Instructions to follow -
Omit the images, then output each of the records below exactly.

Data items

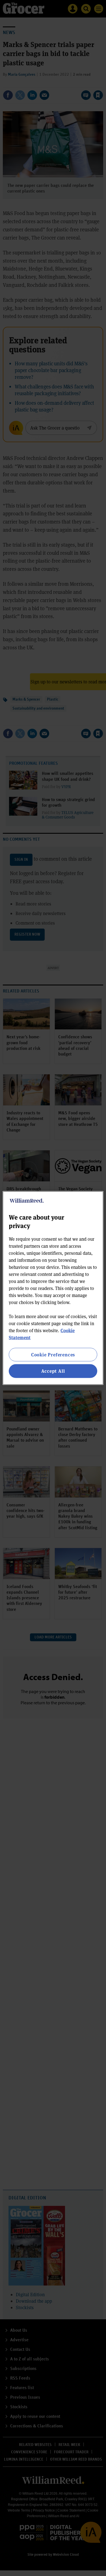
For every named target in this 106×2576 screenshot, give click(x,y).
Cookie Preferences (53, 1354)
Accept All (53, 1371)
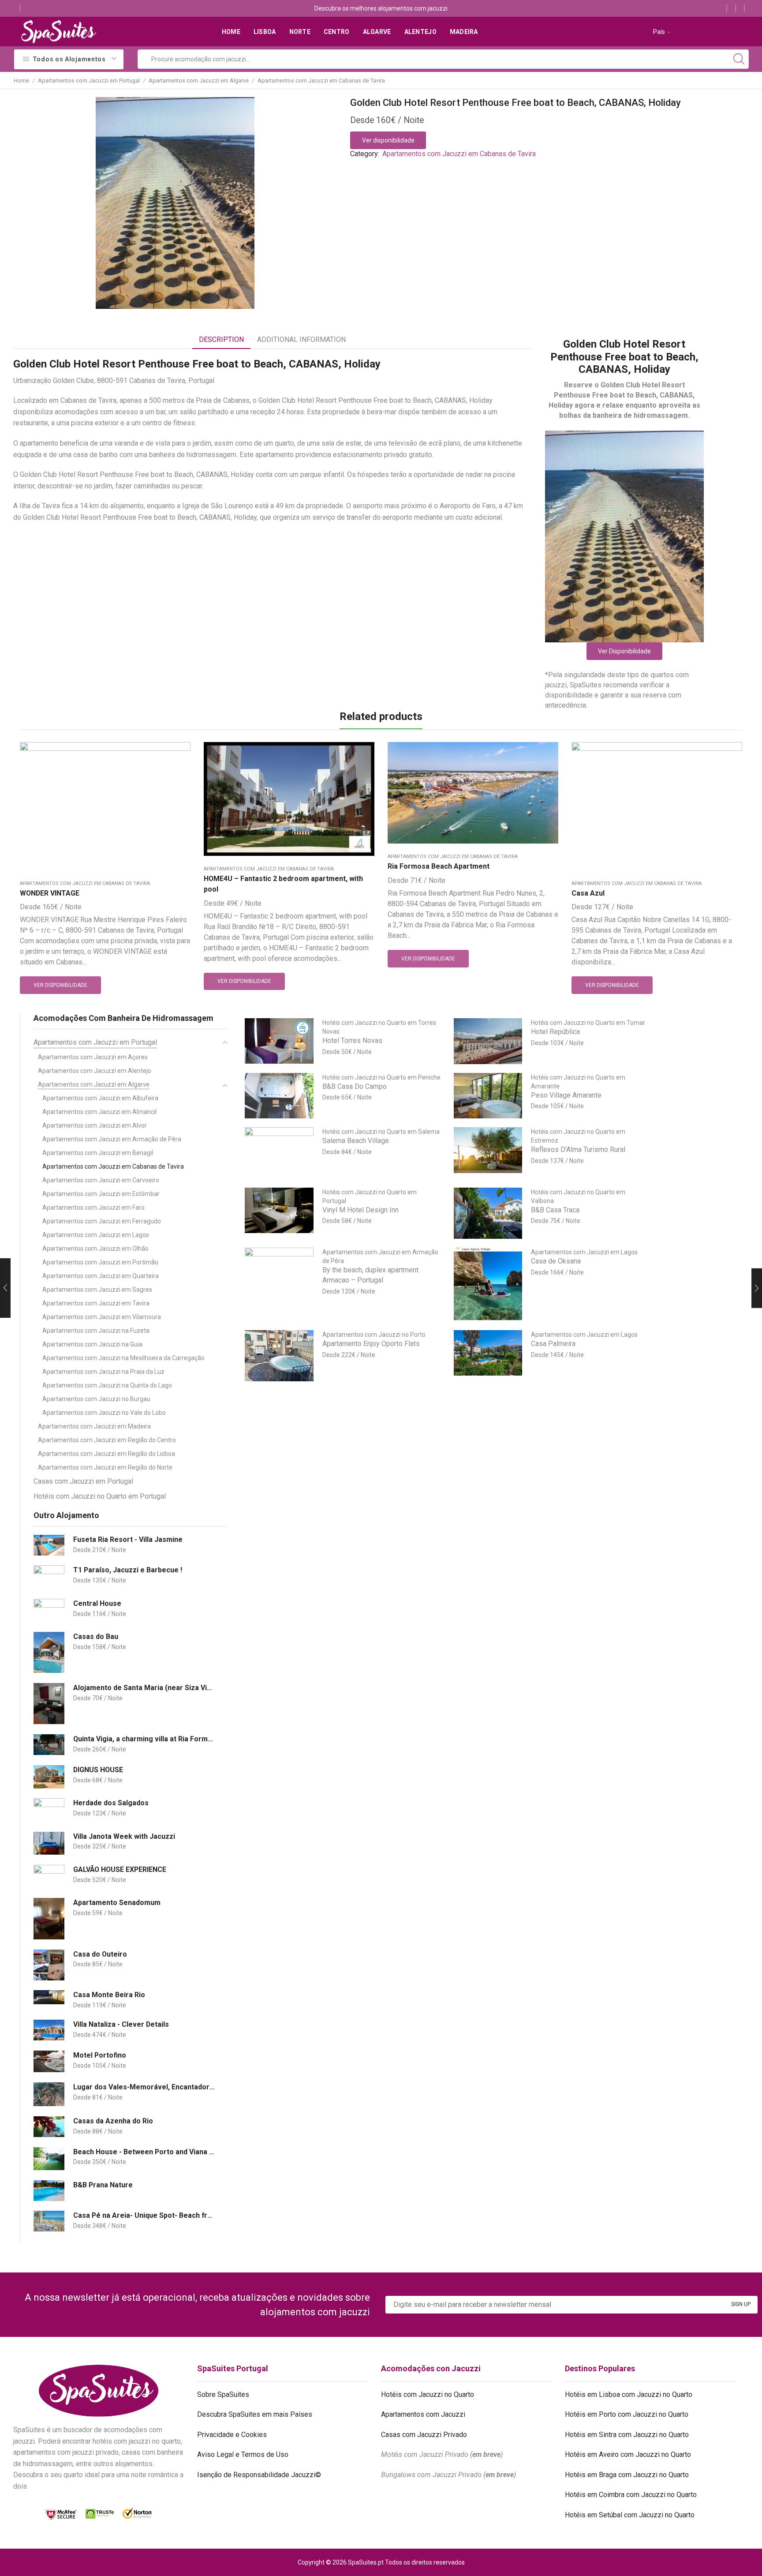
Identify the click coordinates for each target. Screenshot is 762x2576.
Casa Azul (588, 893)
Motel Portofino (99, 2055)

Solution to this task -
For every named target in this 106×2576 screenshot, give click(x,y).
Cookie Preferences (53, 1354)
Accept All (53, 1371)
Identify the click coordinates for each target. Screenshot is 762x2576.
Casa Azul (588, 893)
Motel Portofino (99, 2055)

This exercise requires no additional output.